Everything You Need to Know About Sunscreen

The topic of sun damage and preventing it is always in the news but can be very confusing. One moment sunscreen is essential to wear everyday and the next it contains harmful ingredients that could lead to cancer. There are so many different grading systems that it is hard to know who to trust and so many formulations, factors and ingredients.

Let’s break it all down.

The Ingredients

What to avoid:

-Oils, especially mineral oil also known as: paraffinum liquidum. Why? It degrades your spf and sits on the surface of your skin not doing a lot.

What to look out for:

-Anti-oxidants like vitamin C, vitamin E and green tea. Why? They help fight against damaging free radicals.

-Peptides. Why? They help repair the skin.
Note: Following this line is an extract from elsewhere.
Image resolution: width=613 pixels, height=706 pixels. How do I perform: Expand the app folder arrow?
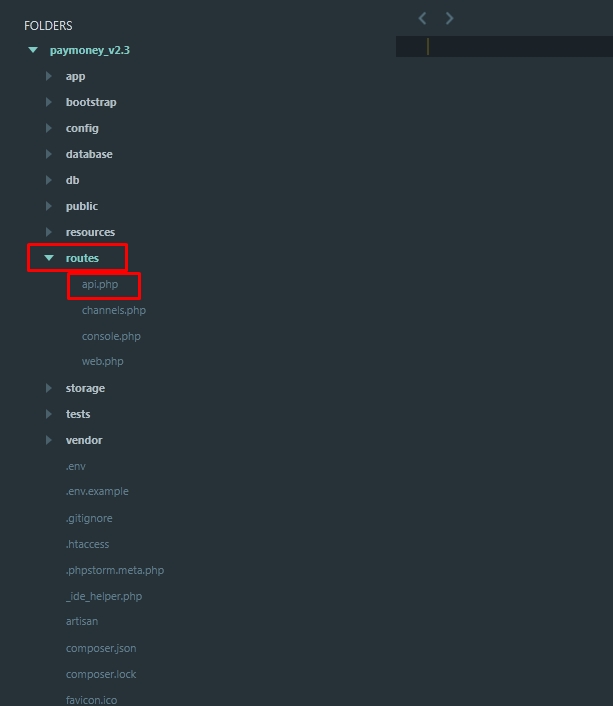coord(49,76)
-Photostability. Why? If your sunscreen is photostable the UV filters won’t degrade or break down when exposed to sunlight.

Chemical or physical

How do they work?

Chemical sunscreen absorbs the sun’s rays. Physical sunscreens deflect them.

What filters do they use?

Chemical: Octylcrylene, Avobenzone, Octinoxate, Octisalate, Oxybenzone, Homosalate, Helioplex, 4-MBC, Mexoryl SX and XL, Tinosorb S and M, Uvinul T 150, Uvinul A Plus

Physical: Titanium dioxide (TiO2), Zinc oxide (ZnO)

Are they Photostable?

Generally both are photostable. Tests have shown avobenzone is not by itself.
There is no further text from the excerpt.